* _PROBLEM SET_
[1] Which source of uncertainty do the biofuel conclusions call by far the most important?
[2] Reproduce the biofuel conclusions verbatim from "There are several" up to and including "source of uncertainty.".

There are several important conclusions that emerge from this analysis:

  • First, uncertainty abounds in the process of converting corn stover or other cellulosic feedstocks to biofuel. This analysis has quantified many of the important sources of uncertainty, but not all.
  • The sources of uncertainty that were quantified were feedstock costs, conversion yields (feedstock to biofuel), hydrogen prices, and fossil fuel prices. While all these factors are important, the future fossil fuel price is, by far, the most important source of uncertainty.
  • To reduce private sector risk, a reverse auction resulting in a long-term off-take contract may be a viable option. In our analysis, the reverse auction resulted in a substantial reduction in private investor risk.

* _DATA EXCERPTS_
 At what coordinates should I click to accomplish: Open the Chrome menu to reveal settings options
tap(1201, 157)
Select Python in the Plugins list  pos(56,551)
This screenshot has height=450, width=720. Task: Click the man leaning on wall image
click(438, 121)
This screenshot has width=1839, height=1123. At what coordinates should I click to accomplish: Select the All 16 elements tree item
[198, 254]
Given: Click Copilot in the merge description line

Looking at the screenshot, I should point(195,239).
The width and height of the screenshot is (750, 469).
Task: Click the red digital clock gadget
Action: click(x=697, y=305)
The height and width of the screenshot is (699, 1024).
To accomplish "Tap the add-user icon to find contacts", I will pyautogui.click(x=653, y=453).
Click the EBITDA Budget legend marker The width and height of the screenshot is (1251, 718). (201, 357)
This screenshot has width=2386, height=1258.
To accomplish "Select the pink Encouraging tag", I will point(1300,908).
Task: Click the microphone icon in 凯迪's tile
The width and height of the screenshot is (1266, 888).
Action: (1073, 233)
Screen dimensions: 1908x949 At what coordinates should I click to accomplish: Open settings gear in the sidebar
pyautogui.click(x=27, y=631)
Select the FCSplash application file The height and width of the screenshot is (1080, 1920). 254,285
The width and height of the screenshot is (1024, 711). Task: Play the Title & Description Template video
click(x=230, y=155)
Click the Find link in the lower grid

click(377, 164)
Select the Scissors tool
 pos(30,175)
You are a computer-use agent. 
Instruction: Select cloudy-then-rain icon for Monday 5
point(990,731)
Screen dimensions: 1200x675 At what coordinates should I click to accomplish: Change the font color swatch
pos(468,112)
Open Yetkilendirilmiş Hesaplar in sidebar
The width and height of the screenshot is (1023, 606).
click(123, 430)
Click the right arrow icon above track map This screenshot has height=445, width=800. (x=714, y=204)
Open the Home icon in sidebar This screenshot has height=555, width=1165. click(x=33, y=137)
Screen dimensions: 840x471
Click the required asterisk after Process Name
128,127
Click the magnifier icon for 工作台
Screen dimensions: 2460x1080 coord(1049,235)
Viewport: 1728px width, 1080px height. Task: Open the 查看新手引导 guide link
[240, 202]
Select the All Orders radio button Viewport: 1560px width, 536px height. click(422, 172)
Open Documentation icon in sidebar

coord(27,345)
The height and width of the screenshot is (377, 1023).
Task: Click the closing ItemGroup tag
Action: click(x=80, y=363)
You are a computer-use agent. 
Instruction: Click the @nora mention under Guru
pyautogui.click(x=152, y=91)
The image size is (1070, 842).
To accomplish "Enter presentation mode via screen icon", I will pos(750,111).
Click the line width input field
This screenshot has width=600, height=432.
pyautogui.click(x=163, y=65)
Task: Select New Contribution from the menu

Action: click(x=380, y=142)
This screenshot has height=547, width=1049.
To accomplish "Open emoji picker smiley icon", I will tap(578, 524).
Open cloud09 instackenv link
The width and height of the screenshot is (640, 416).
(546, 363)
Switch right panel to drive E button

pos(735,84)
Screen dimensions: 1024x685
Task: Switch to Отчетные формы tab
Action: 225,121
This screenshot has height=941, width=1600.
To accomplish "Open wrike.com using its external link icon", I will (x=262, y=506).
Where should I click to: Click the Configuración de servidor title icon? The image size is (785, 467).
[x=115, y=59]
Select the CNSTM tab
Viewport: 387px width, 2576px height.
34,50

* _RESPONSES PER TASK_
[1] The future fossil fuel price.

[2]
There are several important conclusions that emerge from this analysis:

  • First, uncertainty abounds in the process of converting corn stover or other cellulosic feedstocks to biofuel. This analysis has quantified many of the important sources of uncertainty, but not all.
  • The sources of uncertainty that were quantified were feedstock costs, conversion yields (feedstock to biofuel), hydrogen prices, and fossil fuel prices. While all these factors are important, the future fossil fuel price is, by far, the most important source of uncertainty.